*Exercise input*.
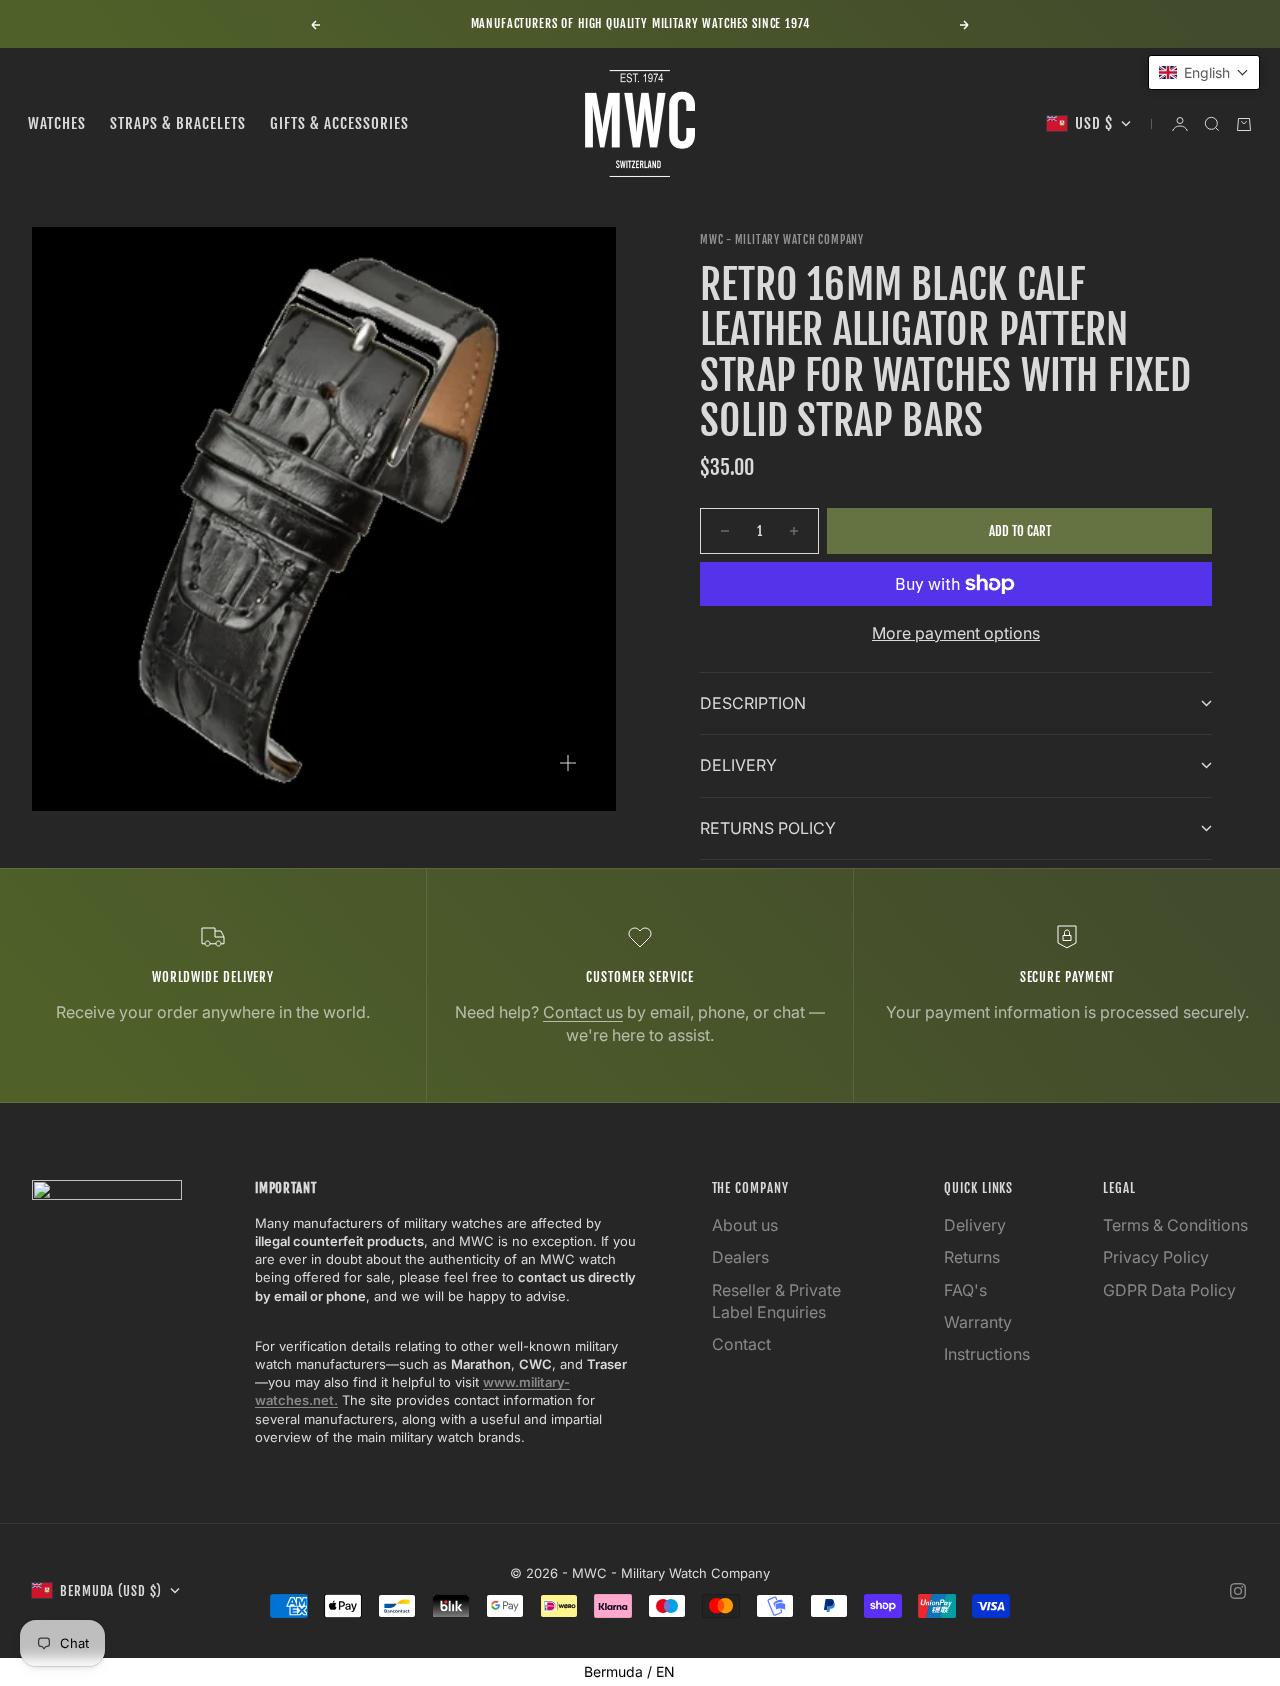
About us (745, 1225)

--

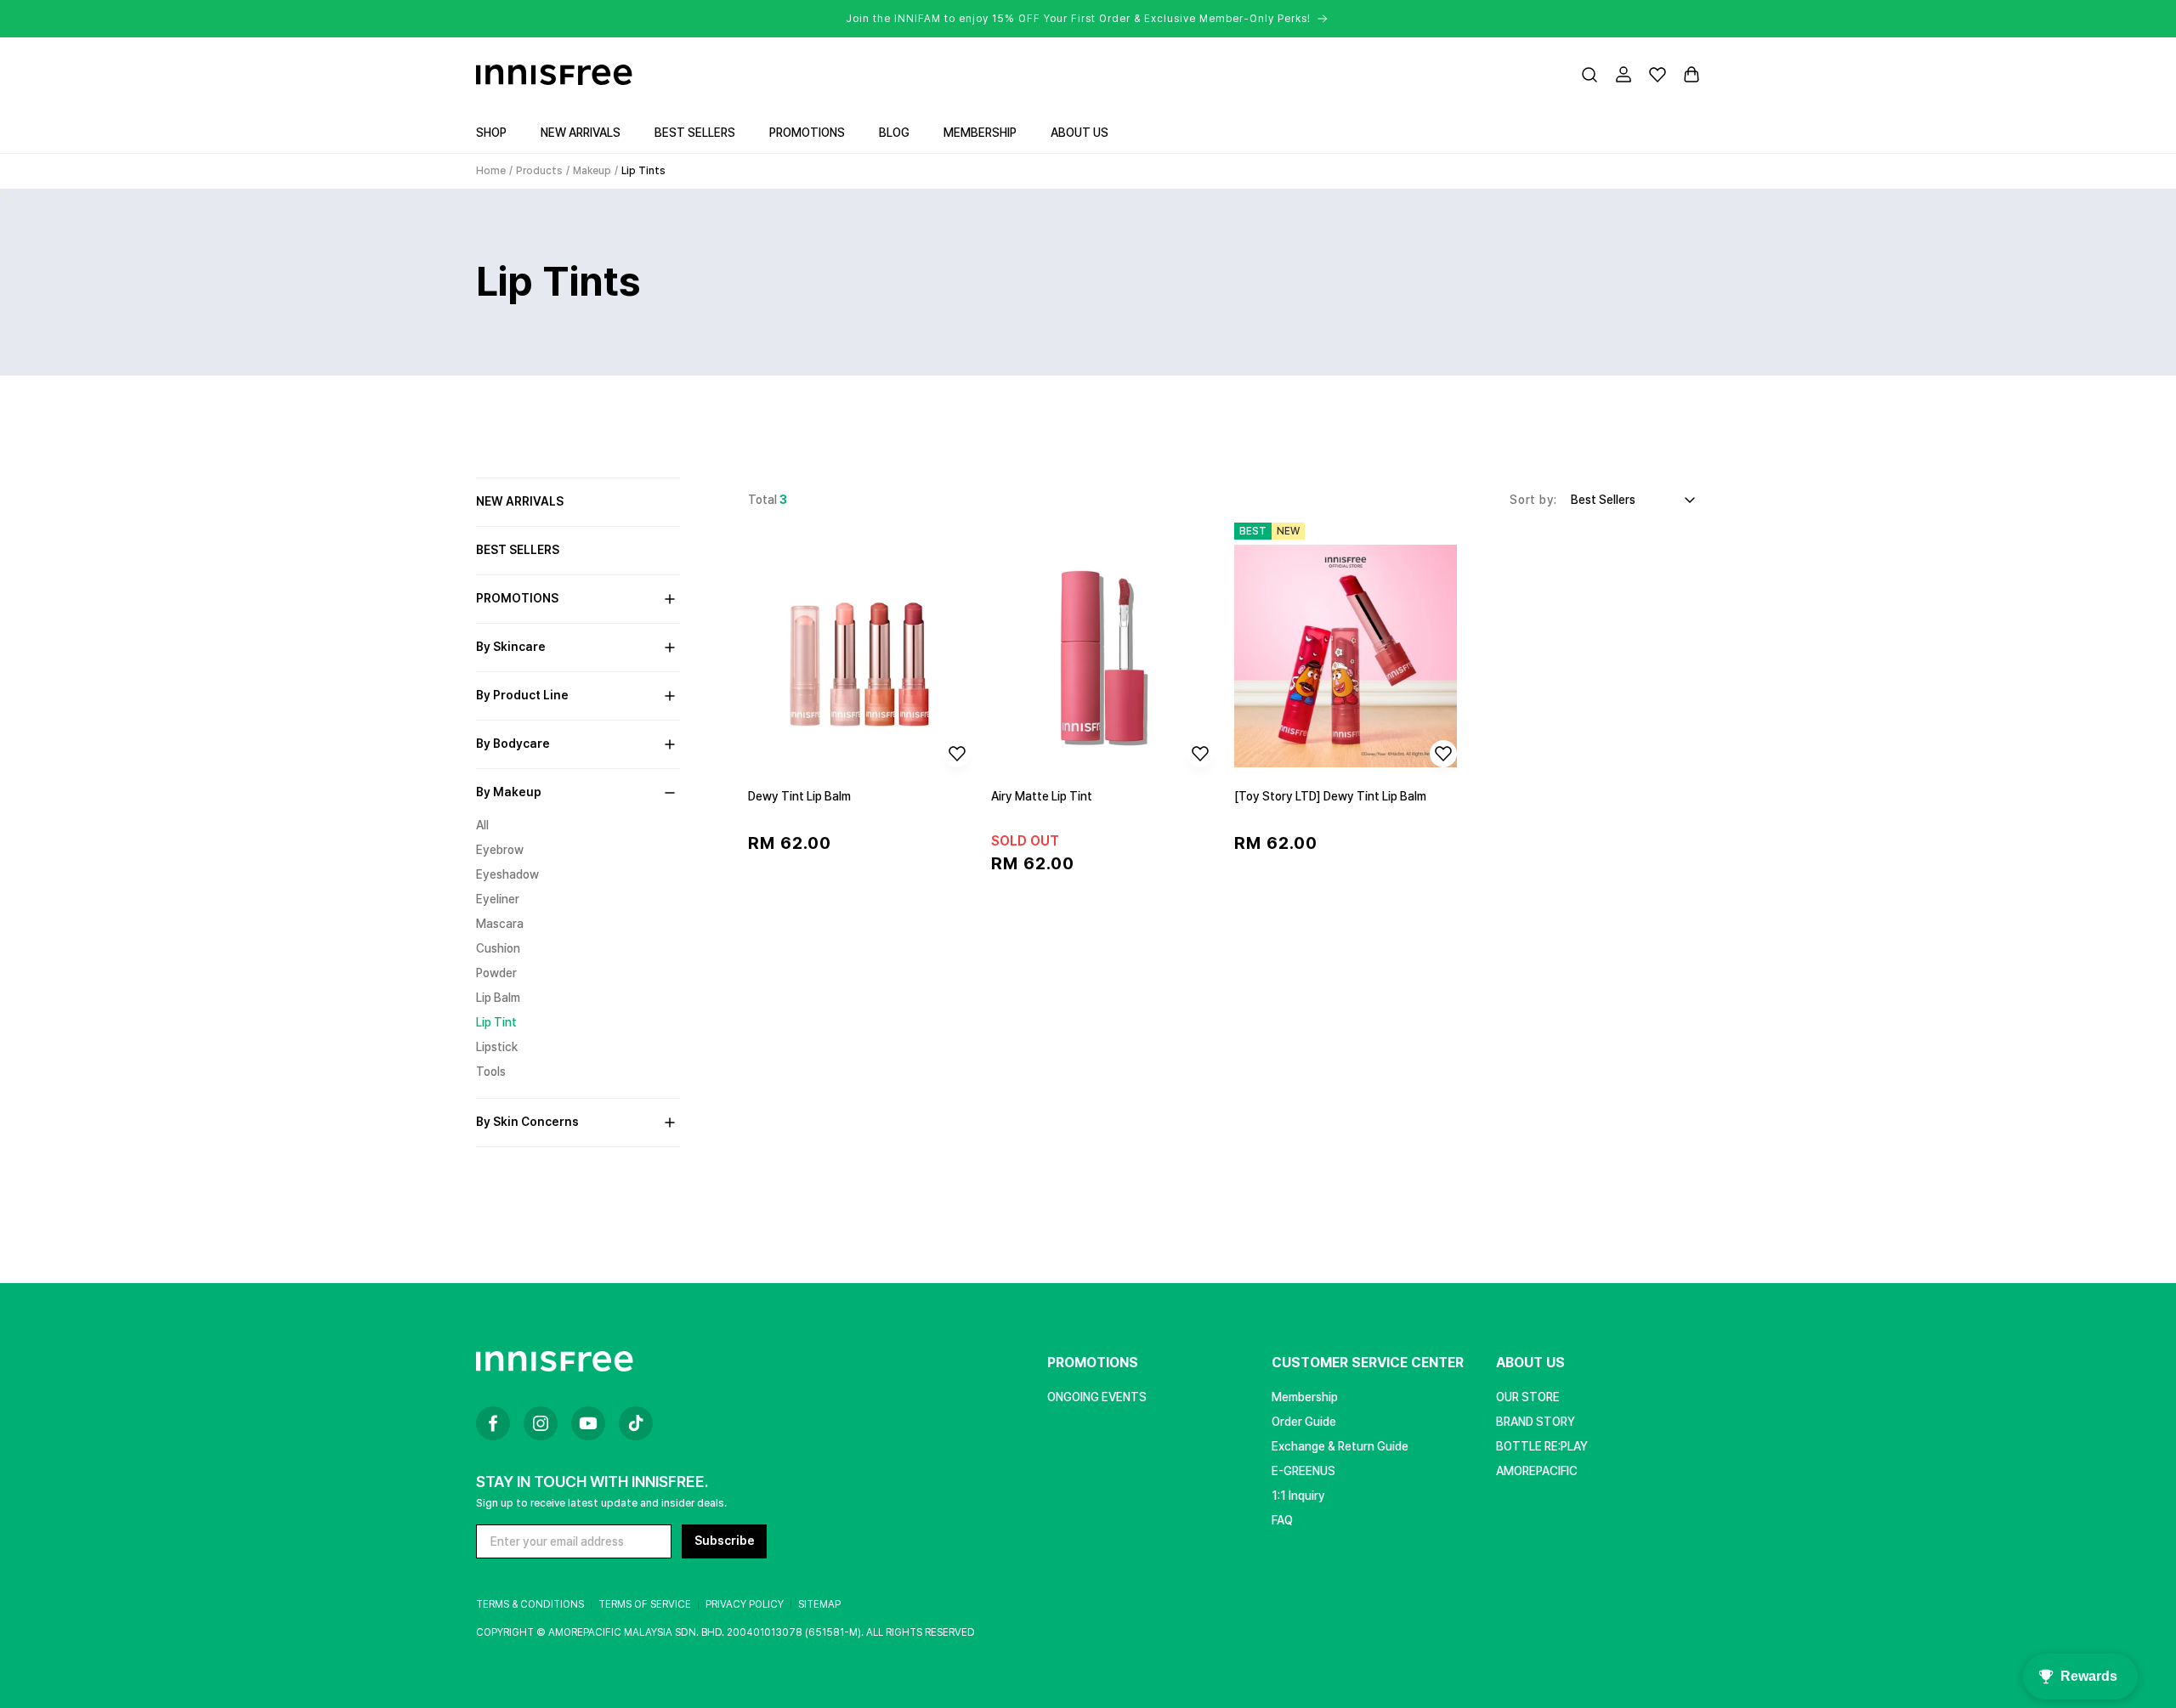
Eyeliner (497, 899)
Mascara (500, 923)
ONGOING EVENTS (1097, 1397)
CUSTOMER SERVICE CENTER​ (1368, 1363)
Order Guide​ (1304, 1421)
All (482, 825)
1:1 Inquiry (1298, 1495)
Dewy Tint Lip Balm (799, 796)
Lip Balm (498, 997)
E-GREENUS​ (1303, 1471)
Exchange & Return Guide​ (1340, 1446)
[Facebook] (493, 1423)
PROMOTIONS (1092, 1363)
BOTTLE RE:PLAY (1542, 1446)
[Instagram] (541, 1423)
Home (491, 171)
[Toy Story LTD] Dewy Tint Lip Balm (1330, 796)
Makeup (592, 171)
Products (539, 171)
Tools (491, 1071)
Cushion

*Task brief*.
Go through the entries above and count the lines holding the word "Tint"; write nothing but the number.

*Task output*.
2